It was Monday morning - a time when I always like to introduce something new. But a splox box? Well, that was something different altogether.

I have enormous concerns about children’s declining social skills. Despite having set clear and realistic expectations in terms of manners, co-operation and social discourse with their peers, I still recoil in horror at their growing inability to: (a) articulate their needs clearly; (b) consider the needs of others, and (c) listen to each other in order to achieve (a) and (b). “Instant gratification” my husband calls it: too much achieved at the press of a thumb at a games console.

So I decided a splox box would help. Actually, it is a SPLox box.

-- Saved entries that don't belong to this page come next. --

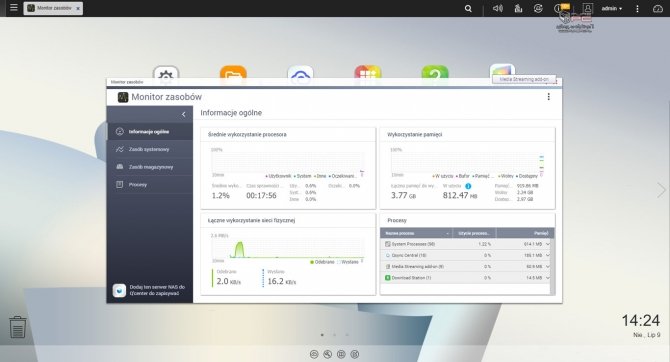Collapse the sidebar with the arrow
670x362 pixels.
coord(184,114)
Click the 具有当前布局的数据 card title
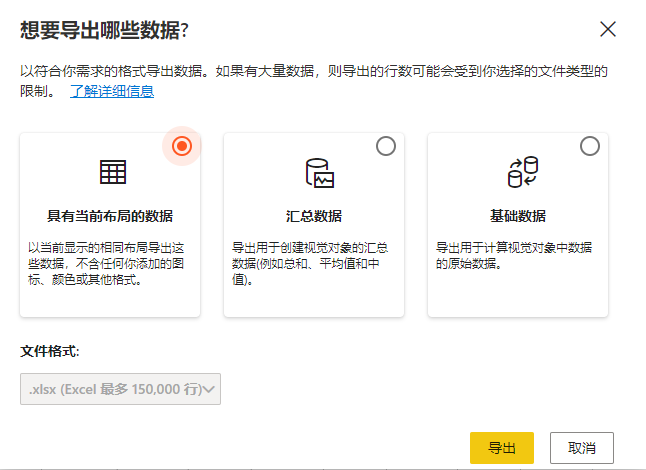 point(110,216)
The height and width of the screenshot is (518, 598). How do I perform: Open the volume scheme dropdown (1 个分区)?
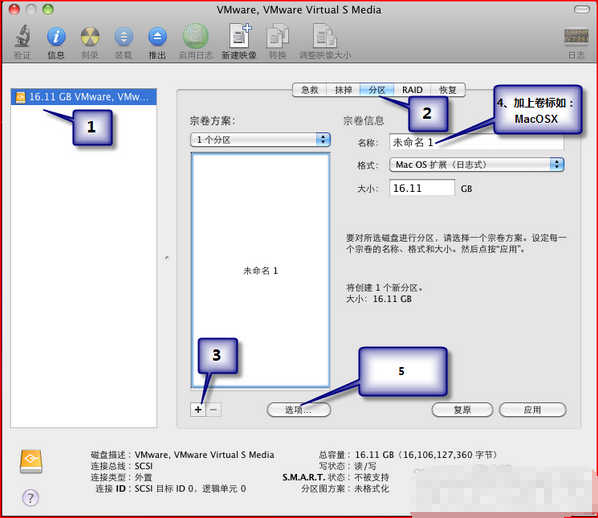pyautogui.click(x=260, y=140)
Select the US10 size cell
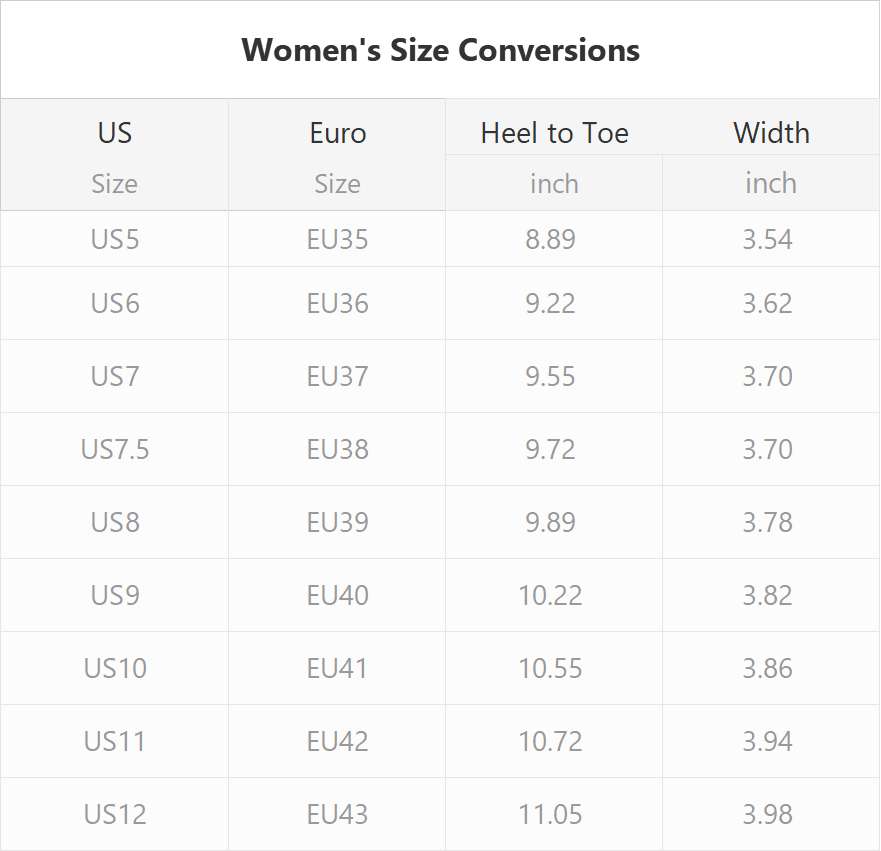The image size is (881, 851). (115, 668)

The first three letters represent attainment target 1 of the national curriculum for English: speaking and listening.

My SPLox box is a large self-assembly box from Ikea, which happens to have eyes and - this is the exciting bit - the hand space for picking up the box is in the shape of a mouth. Perfect. Teachers are easily pleased and this find was the highlight of my Easter holiday.

I set about filling my SPLox box with small boxes and pouches of items to stimulate, develop and extend the skills pertaining to (a), (b) and (c).

Rummaging around pound shops and old cupboards, keeping an eye open for any appropriate bargain, soon became the focus of my life.

Back with my Year 4 class, I introduced them to each of the boxes and their inhabitants. These included colourful, yet menacing plastic spiders; magnetic Superhero figures; Captain Nemo characters; and cute dolls with string legs.

The children’s eyes grew wider as I opened each box. “We could make up stories with them,” suggested a child, who by now was actually sitting on my foot. “We could talk as if they were talking.”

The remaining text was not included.